I would keep an eye on the telecom group. QCOM made positive comments this week but the stock really hasn't reacted to them. NOK took a 10% stake in Redback Networks in an effort to diversify and investors yawned. As a matter of fact, NOK shares slid over 8% overseas while the U.S. ADR shares only fell 3.2%. A move below $14.50 and NOK looks like a short to its September lows.

Looking Ahead.

Last week I had outlined a potential pull back in the Dow Jones Industrials to the 10150 to 10100 with a possible short-term bottom at 10K. I didn't expect it to take a week to occur but the low today was 10063 before the afternoon rally brought us back into the green. While I'm not enthusiastic about the overall investor sentiment it would not be surprising to see a little more short covering tomorrow spark a potential move back to the 10350 level in the next few days.

Chart of the Dow

The S&P 500 index has painted a similar technical picture. Last Wednesday my target was for a pull back to the 1080 area and the low today was about 1075. The end of day rally could carry over into Thursday but it's not a rally I would take serious positions on. There is still resistance between 1100 and 1108 and the 50 and 200-dma's are going to be extra pressure on the index soon.

Chart of the S&P 500

I'm probably the most optimistic about the Nasdaq even though there isn't much but my short-term bullish bias to support it. The longer-term downtrend is still very much intact but the pullback to the 1650 level could be the consolidation we needed for the next move up. I outlined a "fill the gap" theory in my wrap last Wednesday and Leigh reaffirmed it in the market monitor today.

Chart of the Nasdaq

Don't misunderstand me. Broader market indices look like we're still due for more consolidation. The Wilshire 5000 (TMW.X) bounced at the 10200 level today but could easily drift to the 10K again before we see real buying step into the market. The Russell 2000 index (RUT.X) is also looking pretty weak with a new relative low before the afternoon bounce. Yet despite the Russell's weeklong decline I'd bet it's overdue for a relief rally. The 490 level is likely to be a crucial pivot point for this index and one a lot of traders may be watching.

Additional major sector indices that traders will want to watch is the SOX. If the chip sector can follow through on the bounce at the 500 level today then the Nasdaq might just be able to put together a few back to back gains. The lead weight on the tech rally could be the software sector. Traders may also want to keep their eyes and ears open for news from SUNW. Prudential put out some positive comments on the company today and Wall Street is expecting SUNW to provide a mid-quarter update tomorrow after the bell on Thursday.

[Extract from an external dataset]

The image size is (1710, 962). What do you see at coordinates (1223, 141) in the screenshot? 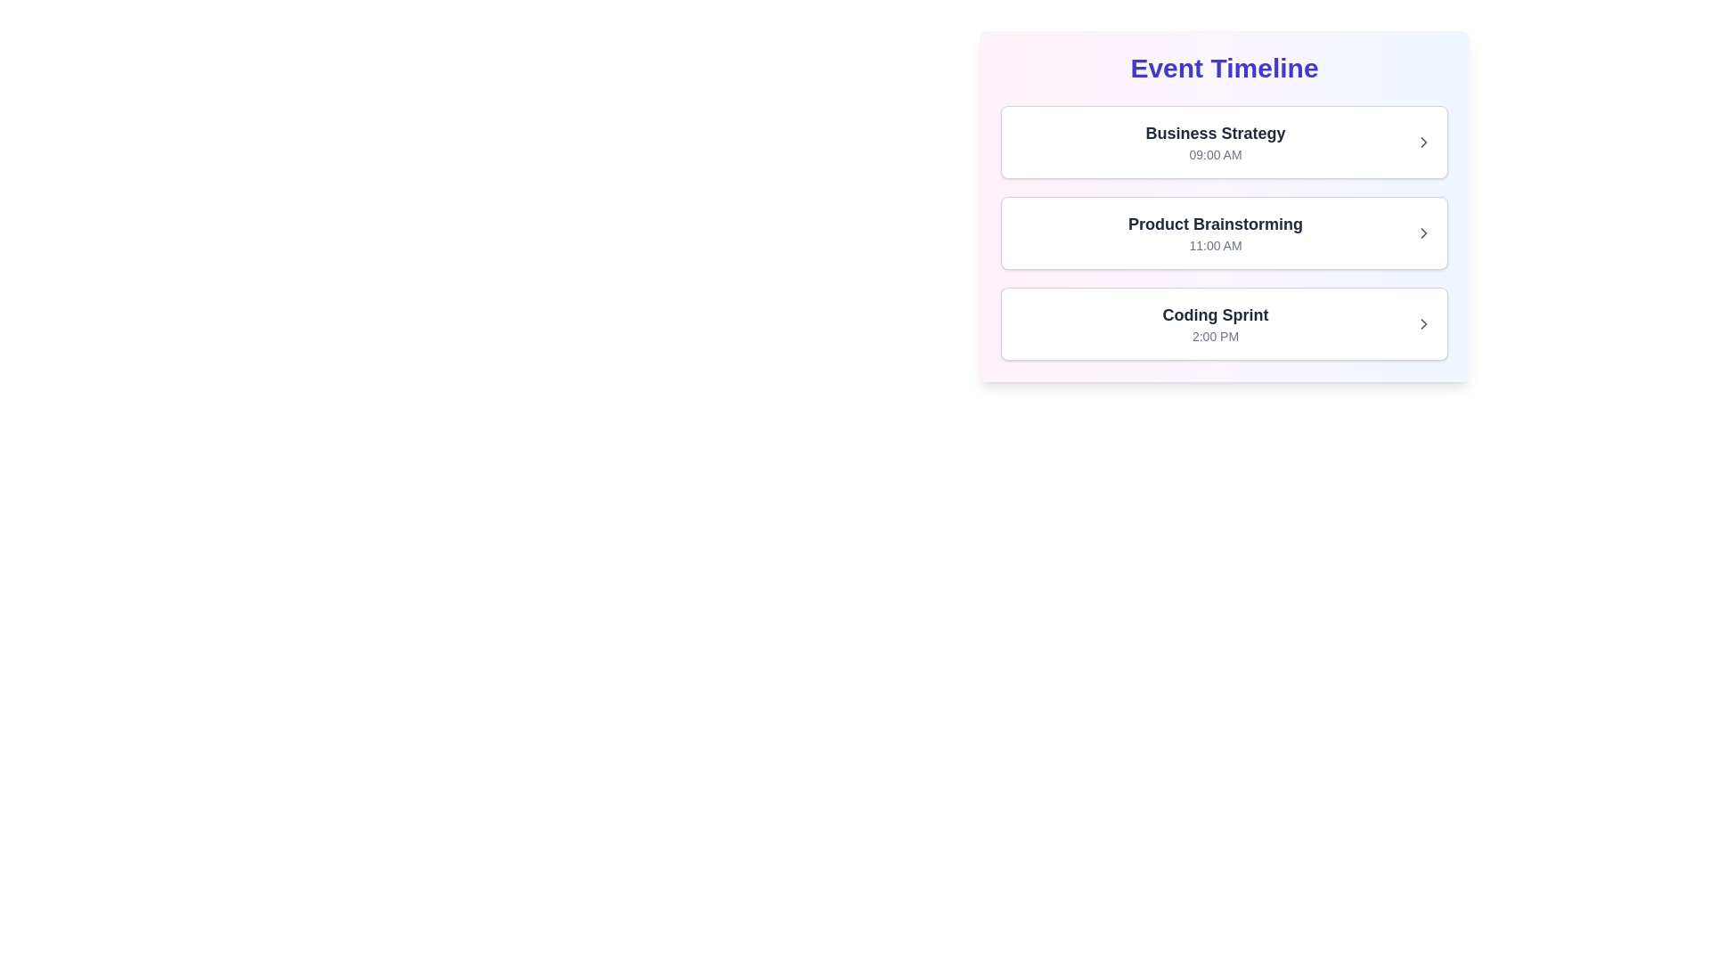
I see `the first list item in the 'Event Timeline' section` at bounding box center [1223, 141].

Overall I'm quietly optimistic. We've suffered through a string of terrorist warnings, another bombing near Tel Aviv today, potential war in Kashmir, a terminal diagnosis for any software sector rebound later this year by Solomon and Goldman and still the markets held at support levels and even managed to stage a late day rebound. As Jeff said in one of his updates today, "trade what you see". Aggressive traders are probably looking at a potential short-term rebound but the rest of us may be better off taking a wait and see approach.